Juvenile crime has for the past 100 years been part and parcel of daily life in the UK, as this story from the Eccles and Patricroft Journal nimbly illustrates.
Clegg Street, now long demolished, stood virtually in the centre of Eccles near Silk Street and was in the 1910s a rather dubious area with the locals famous for having little or no respect for authority.
Boys age 8 and upwards gathered here under the name of the ‘Clegg Street gang’, and were notorious in the local area for stealing and generally making a right old nuisance of themselves.
100 years ago in Eccles: Davis Street ‘gang’, 11 and 13, flogged for stealing
But as we all know now, justice – when it does come – is rarely fair.
The story starts with PC Bridge doing his rounds of Eccles one evening in July 1916.
Normally the good officer would make sure all premises were safe under his watchful eye.
While examining the storeroom at the rear of Boots chemist on Church Street he was horrified to find that it had been broken into and trashed, and the place “was in great disorder”.
With detective work that would have put Sherlock Holmes to shame, he had tracked down the perpetrators within a few short hours: the finger of suspicion pointed firmly in the direction of the Clegg Street gang.
Seven lads aged between 10 and 16 were arrested and charged with breaking into the premises and stealing eight tins of paste; six bottles of scent; three books; seven spring shooters; a rubber stamp; a pair of men’s socks; a tube of solution; and two flash lamps, a total value of 3 shillings.
All of this booty was recovered from each of the boys’ homes on Clegg Street.
The daring gang of robbers appeared at Eccles Magistrates Court where further incriminating evidence was heard.
The Manager of Boots said that it was around 11.30am on a Wednesday morning when he had last seen the building secure.
Later in the day when he returned after the robbery, it had been broken into by the removal of boards.
PC Bridge said he found the place ransacked and property scattered about the floor.

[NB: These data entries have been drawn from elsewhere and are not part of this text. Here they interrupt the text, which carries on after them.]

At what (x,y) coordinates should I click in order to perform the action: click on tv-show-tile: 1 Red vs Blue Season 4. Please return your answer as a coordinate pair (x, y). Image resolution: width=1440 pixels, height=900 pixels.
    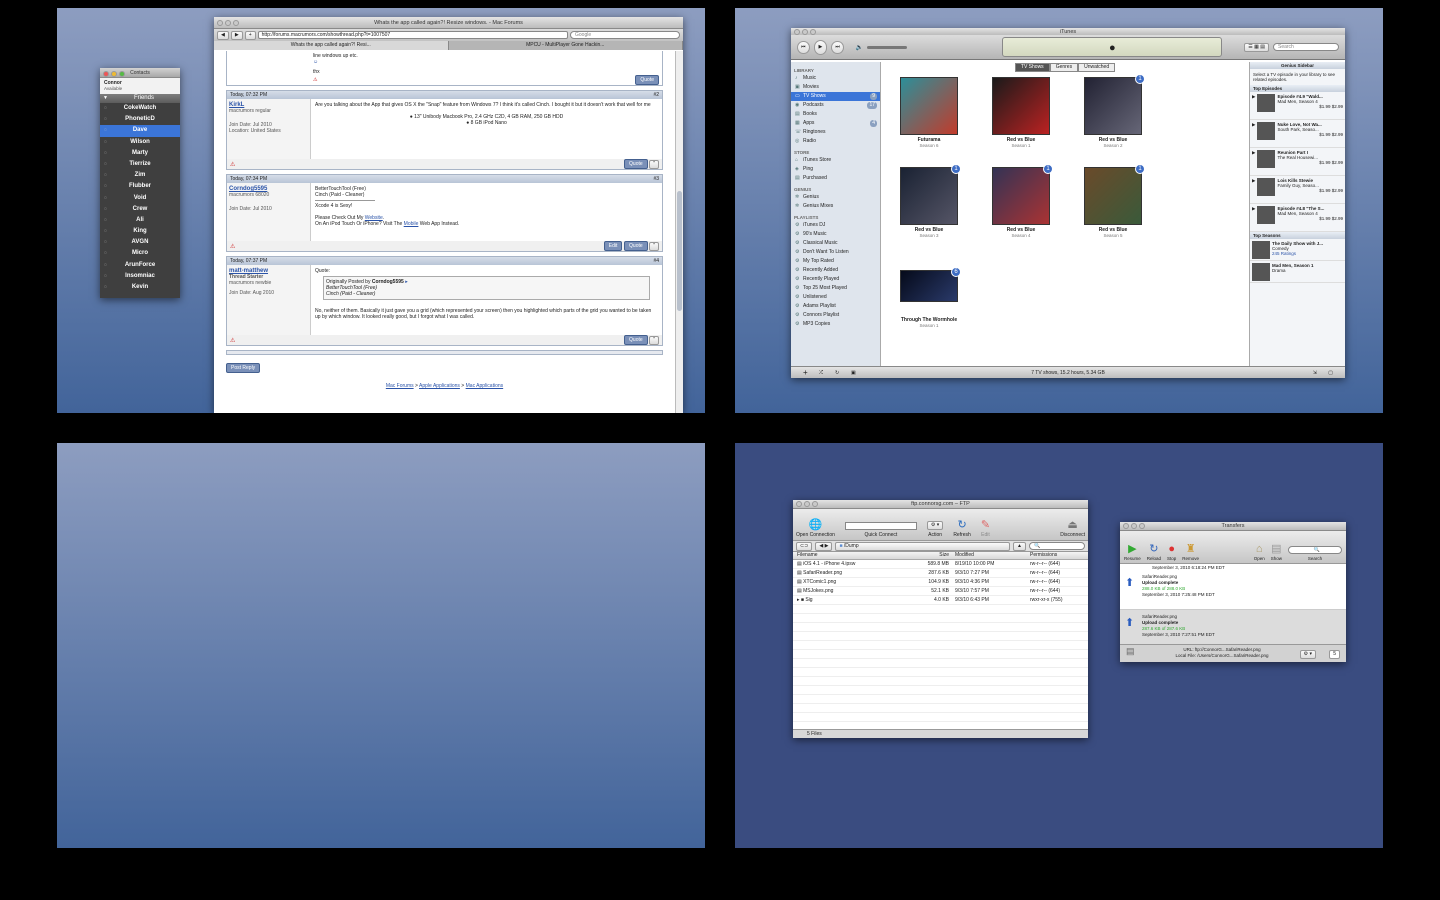
    Looking at the image, I should click on (1021, 208).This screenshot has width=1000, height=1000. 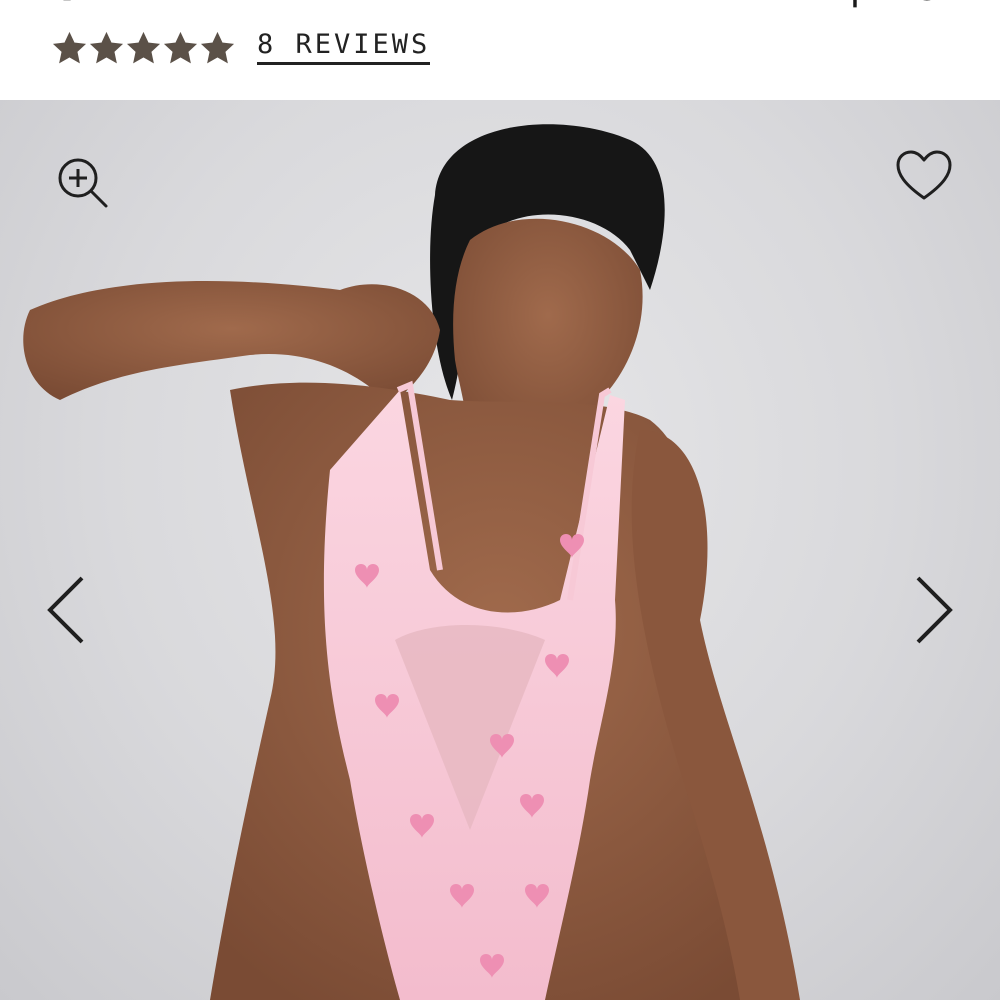 I want to click on previous-image-button, so click(x=67, y=610).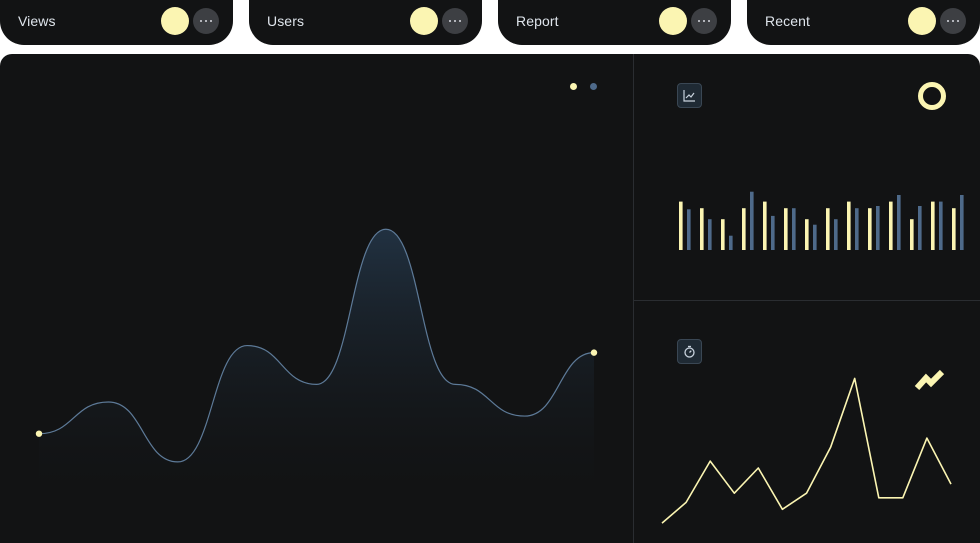 This screenshot has width=980, height=543. What do you see at coordinates (116, 22) in the screenshot?
I see `tab-views: Views` at bounding box center [116, 22].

But it seems these young boys were not irredeemable crooks; there were those in the police willing to speak in their defence.
Inspector Harnby from Eccles took the unusual step of asking the Magistrate if the boys could be charged with theft only – dropping the breaking and entry charge.

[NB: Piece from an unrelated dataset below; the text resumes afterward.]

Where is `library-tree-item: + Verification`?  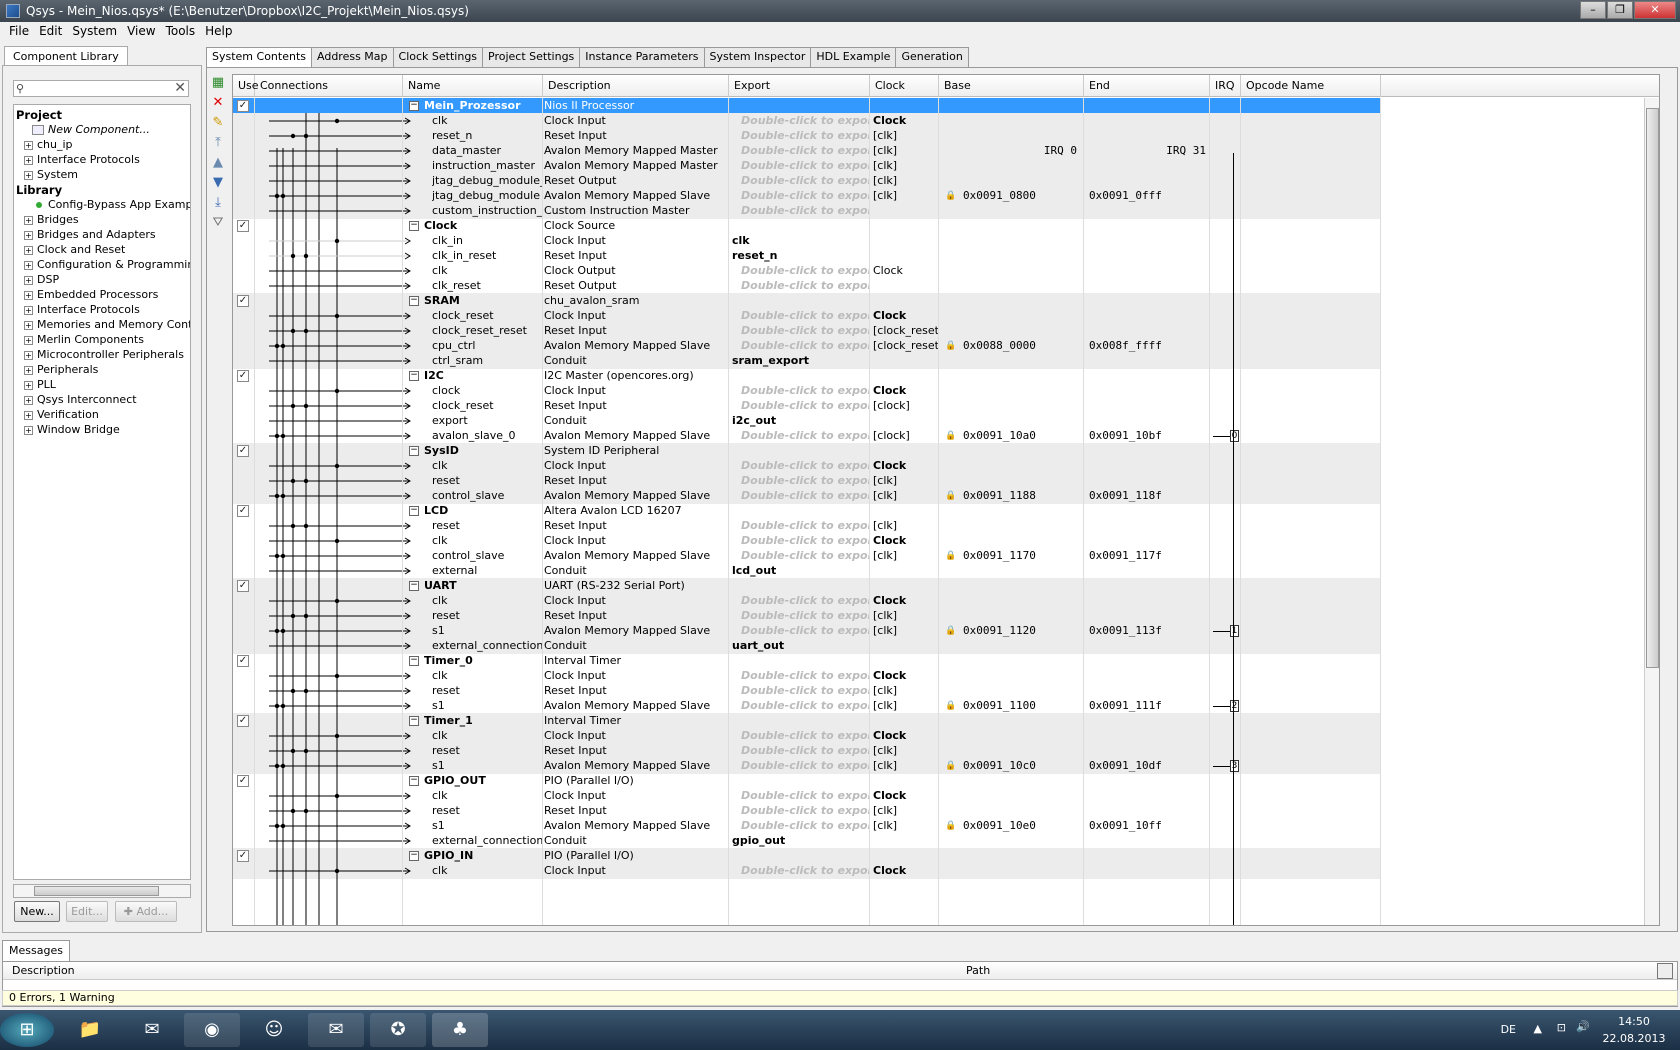 library-tree-item: + Verification is located at coordinates (62, 415).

Also speaking on their behalf was Mr SH Neave from the Education Authority.
He said that the Clegg Street gang of school age did not have a particularly poor attendance record, but that it was their parents who were “indifferent to their education”.

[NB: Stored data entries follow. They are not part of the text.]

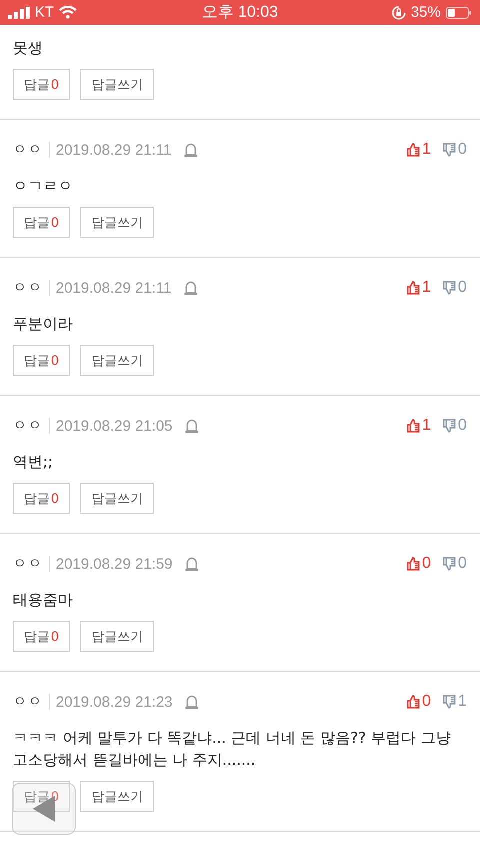 The height and width of the screenshot is (854, 480). I want to click on comment-text: ㅇㄱㄹㅇ, so click(44, 186).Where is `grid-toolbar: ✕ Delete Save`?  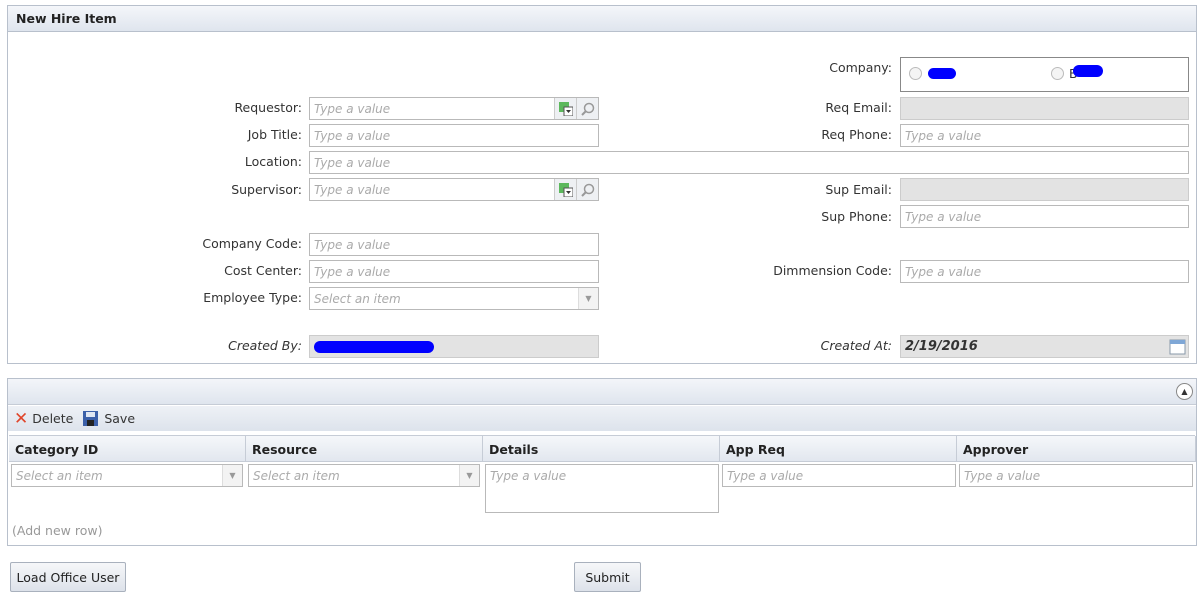 grid-toolbar: ✕ Delete Save is located at coordinates (602, 418).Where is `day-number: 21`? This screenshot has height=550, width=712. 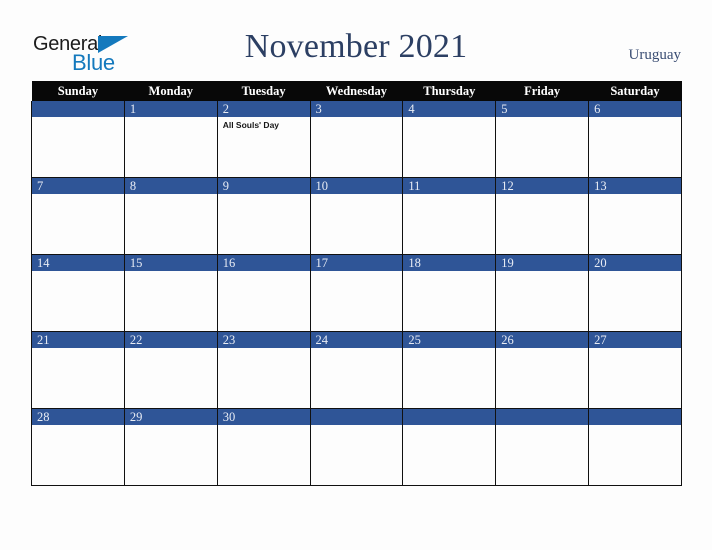 day-number: 21 is located at coordinates (78, 340).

The Chairman of the Bench, Mr E Everett, wasn’t not in the mood for leniency. He told the two oldest lads, age 16, that they were old enough to know better and fined them five shillings each with a warning to their future conduct.
Four others were bound over for good behaviour for six months along with their parents.
Perhaps he, too, was was concerned about lack of parental control in Clegg Street.
Mr Everett saved his wrath for the youngest boy, age 10, telling him that he would be receiving four strokes of the birch with his parents in attendance for good measure.
I must admit I feel a tad sorry for the poor lad being thrashed, perhaps as a warning to the others on his street.
It was a message they tried to get out both to parents and children regularly, if the 1916 court lists in Salford are anything to go by.